In doing so, District Court Judge Michael Simon, of Portland, Ore., signed off on the agreement the Biden administration negotiated with the Nez Perce and other tribes with treaty fishing rights on the rivers.
The agreement known as the Columbia River Restoration Initiative commits the Bonneville Power Administration to spending $300 million to improve salmon habitat and upgrade aging hatcheries. The government also pledged to give the Nez Perce Tribe, Yakama Nation, Confederated Tribes of the Umatilla Reservation and the Confederated Tribes of the Warm Springs Reservation financial and technical assistance in developing as much as 3,000 megawatts of renewable energy projects. If Congress were ever authorized to breach the four lower Snake River dams, a move advocated for by many salmon advocates, the tribes would be able to count their projects as replacement for power now generated at the dams.
Both sides of the debate over how best to save wild Snake River salmon and steelhead have called the provisions in the agreement a roadmap or blueprint for future breaching. It was cheered by the tribes and fishing and conservation groups as a potential source of progress in the decades-old fight.
But those on the other side, including farmers, grain shippers, public power interests and some Republican members of Congress, said the deal puts their constituents and customers in peril. Some of them submitted legal filings saying the agreement was crafted behind closed doors and violates federal law. They urged Simon to reject the stay that can be renewed for another five years.
The tribes and conservation groups countered that a stay halts contentious litigation and may ultimately lead to a settlement of the case.
Simon ruled Thursday that a stay would not harm any party's ability to challenge provisions in the agreement and said the "orderly course of justice is best served by staying this litigation."
"This is great news allowing our collaborative work to advance Columbia River restoration to move forward," Earthjustice senior attorney Amanda Goodin said in a news release. "We have agreed to pause our litigation for five and up to 10 years to work in partnership to restore the Columbia Basin."

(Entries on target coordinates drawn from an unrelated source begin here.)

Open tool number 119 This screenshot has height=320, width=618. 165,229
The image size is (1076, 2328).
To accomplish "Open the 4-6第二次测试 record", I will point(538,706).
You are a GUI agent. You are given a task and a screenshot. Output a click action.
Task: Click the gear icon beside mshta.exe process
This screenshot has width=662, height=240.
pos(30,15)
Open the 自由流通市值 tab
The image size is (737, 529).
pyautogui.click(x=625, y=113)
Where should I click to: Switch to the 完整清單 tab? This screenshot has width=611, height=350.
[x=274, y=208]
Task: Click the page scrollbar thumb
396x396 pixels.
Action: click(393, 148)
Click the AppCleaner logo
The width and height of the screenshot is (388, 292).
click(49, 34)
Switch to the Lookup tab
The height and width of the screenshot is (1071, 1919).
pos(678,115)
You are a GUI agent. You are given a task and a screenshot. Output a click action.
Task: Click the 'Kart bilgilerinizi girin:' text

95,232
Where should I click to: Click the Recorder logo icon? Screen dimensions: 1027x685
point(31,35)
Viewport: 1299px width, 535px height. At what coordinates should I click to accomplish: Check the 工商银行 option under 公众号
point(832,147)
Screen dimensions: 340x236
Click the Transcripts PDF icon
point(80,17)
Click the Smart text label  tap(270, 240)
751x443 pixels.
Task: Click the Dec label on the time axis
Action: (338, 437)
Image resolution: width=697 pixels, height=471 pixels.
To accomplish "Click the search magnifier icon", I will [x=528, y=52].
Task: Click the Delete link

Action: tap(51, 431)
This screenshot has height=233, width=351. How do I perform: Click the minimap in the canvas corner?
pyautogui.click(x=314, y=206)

Opponents expressed disappointment and said the stay will make the region's power supply less reliable and affordable and changes that the agreement makes to the amount and timing of water spilled at the dams will make shipping on the Snake River less safe.
"Ultimately, this will cost hundreds of millions of dollars and set us back on our region's climate objectives while the biggest threats to salmon recovery remain unaddressed," said Heather Stebbings, interim executive director of Northwest RiverPartners.